WORK REQUEST: Continue the news report on unused-medicine disposal in Seoul, picking up right after its last sentence.

TEXT:
- - - -

A designated drop-off box at a community center in Yongsan-gu, central Seoul. (Hwang Dong-hee / The Korea Herald)
Only a handful of people living in Seoul have discarded unused or expired medicines at designated drug take-back sites, despite a majority of people saying that they are aware of the environmental issues surrounding pharmaceutical waste.
According to a report published by the Seoul Institute, 20.1 percent of respondents answered that they “never use the designated sites,” while 29.7 percent responded that they “seldom use the sites.”
To be specific, the figure varied depending on the medicine types: 12.6 percent have visited pharmacies or health centers for appropriate disposal of liquid medicines; 13.1 percent for ointments, 16.9 percent for powdered medicines, and 22.6 percent for pills.
The survey was conducted online among 1,000 adults living in Seoul through Oct. 29 to Nov. 5, 2021.
“I knew that you can drop off the expired medicines at some pharmacies … But it’s just too awkward to drop by a pharmacy and hand over a few pills,” said a woman in her 20s, surnamed Park.

- - - -

GIVEN RECORDS:
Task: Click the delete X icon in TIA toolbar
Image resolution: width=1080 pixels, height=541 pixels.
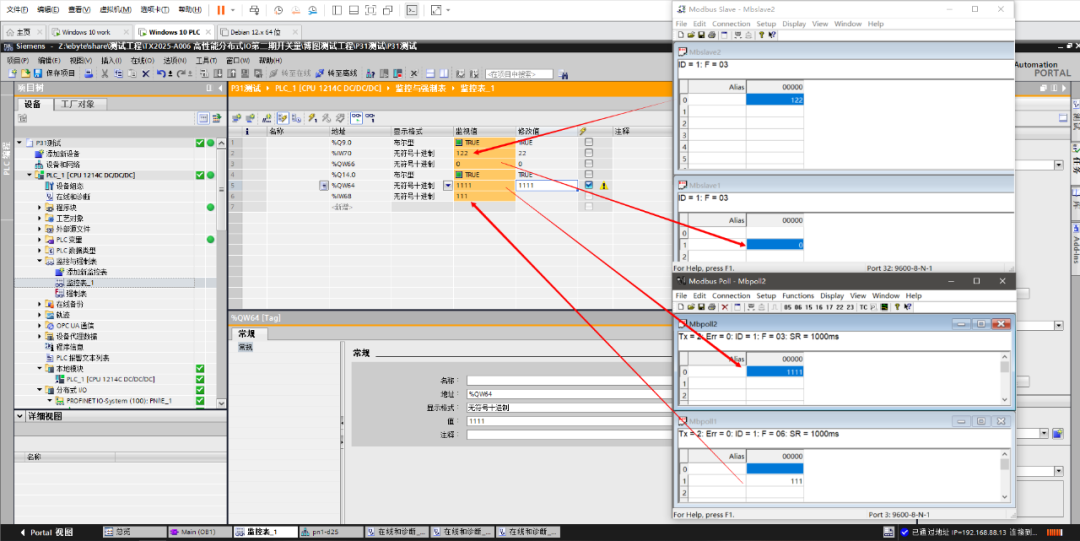Action: pyautogui.click(x=146, y=73)
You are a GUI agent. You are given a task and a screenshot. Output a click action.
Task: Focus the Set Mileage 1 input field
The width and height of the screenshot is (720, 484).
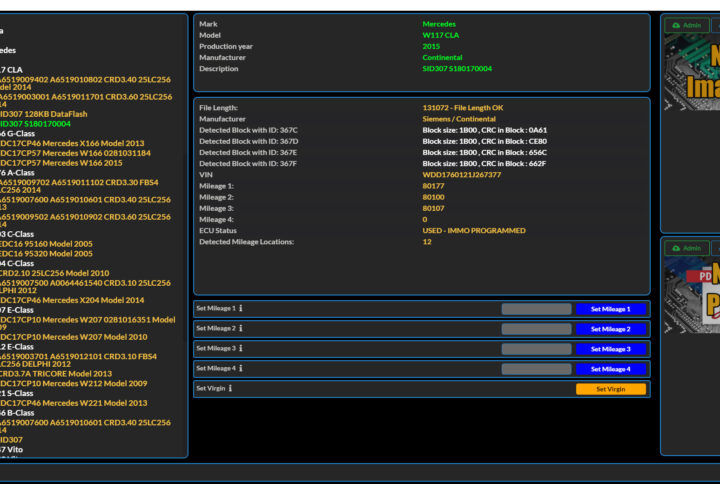[536, 309]
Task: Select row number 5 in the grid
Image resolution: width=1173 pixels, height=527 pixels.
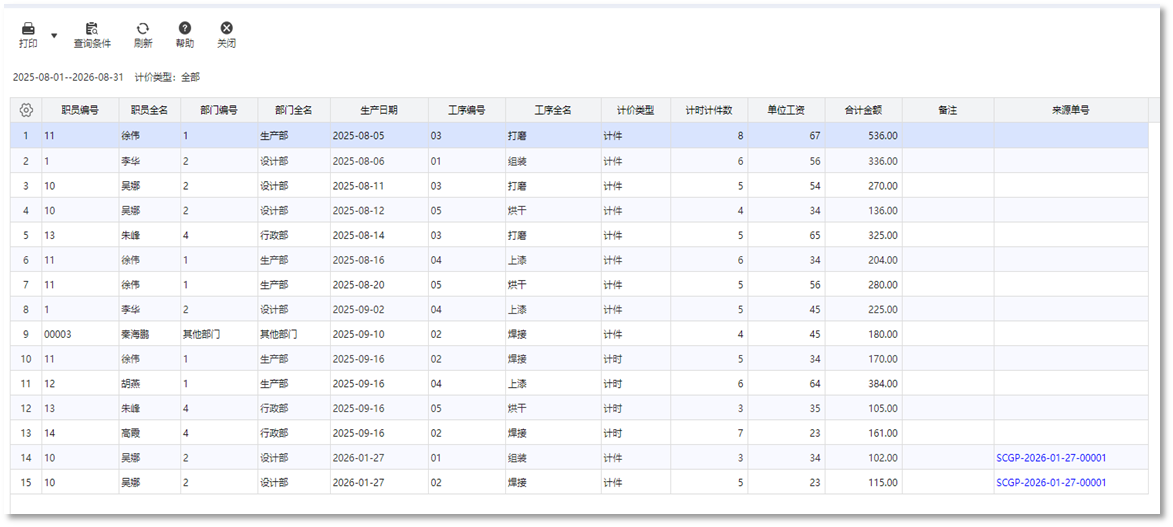Action: (x=26, y=235)
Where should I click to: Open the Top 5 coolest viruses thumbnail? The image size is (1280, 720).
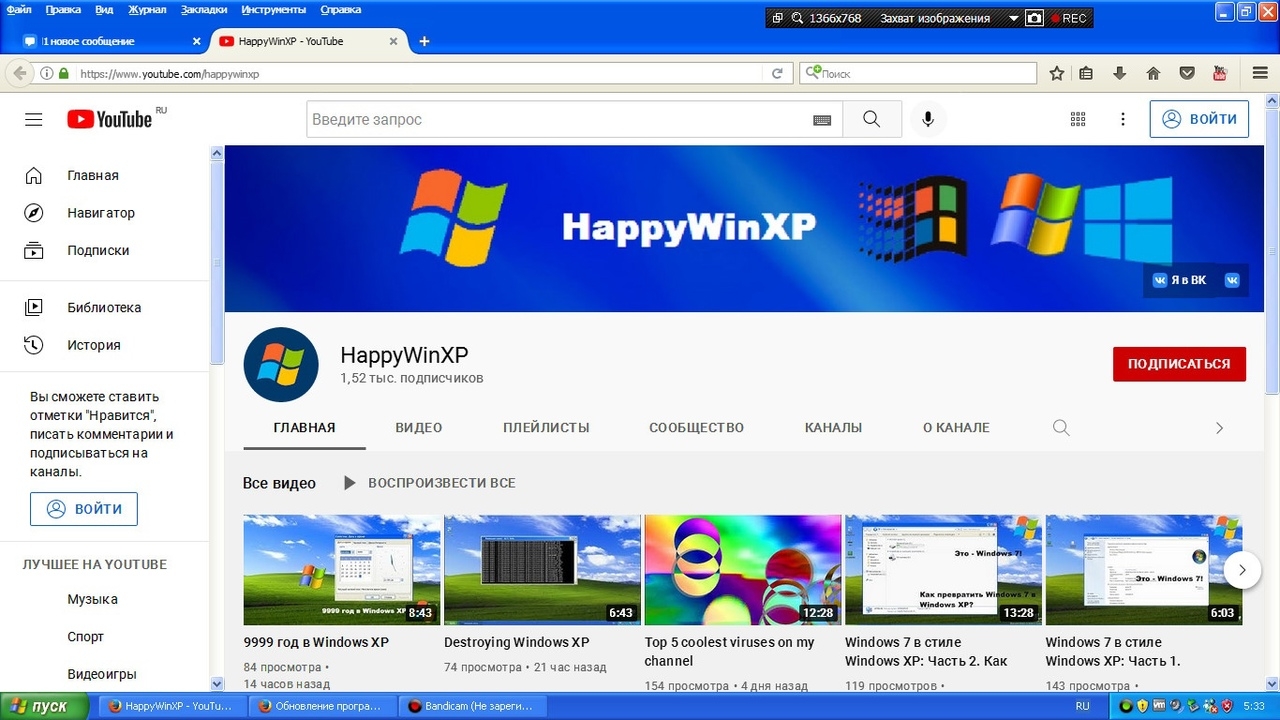tap(742, 569)
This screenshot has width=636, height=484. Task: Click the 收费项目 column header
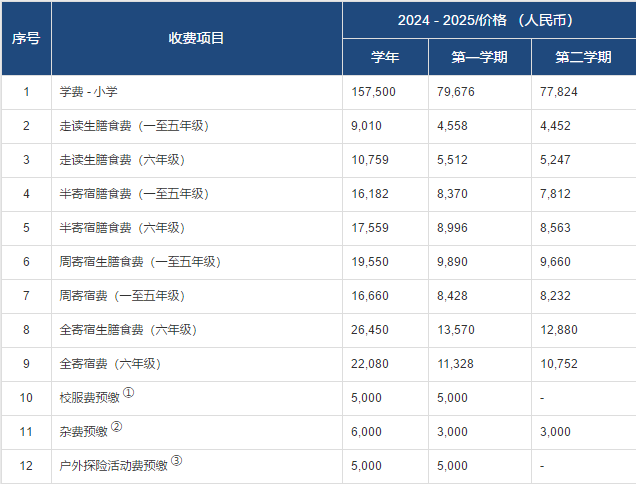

- - - -

TASK RESPONSE:
Similar to Park’s case, 43.8 percent of the respondents cited long distance for not using the designated sites frequently, while 35.5 percent said they felt uncomfortable dropping off at pharmacies or health centers.
Instead, about 24.7 percent to 46.5 percent -- depending on the medicine types -- of respondents said they threw the pharmaceuticals away as general waste. For liquid medicines, in particular, about 16.1 percent flushed them down in toilets or discard them in sinks.
“When people throw away pharmaceutical waste unattended, it flows into the land or rivers. With current filtering technology, the level may be low, but then, people are still exposed to pharmaceutical residues -- chronically and unnecessarily,” said Choi Kyung-ho, a professor at Seoul National University.
Earlier this year, the Han river placed 43rd among 137 rivers worldwide for the cumulative concentration of pharmaceutical pollutants, according to a University of York study. Traces of 23 drugs were found among the 61 pharmaceuticals the study monitored.
The study tracked 1,052 sampling sites along 258 rivers in 104 countries of all continents, across 137 geographic regions.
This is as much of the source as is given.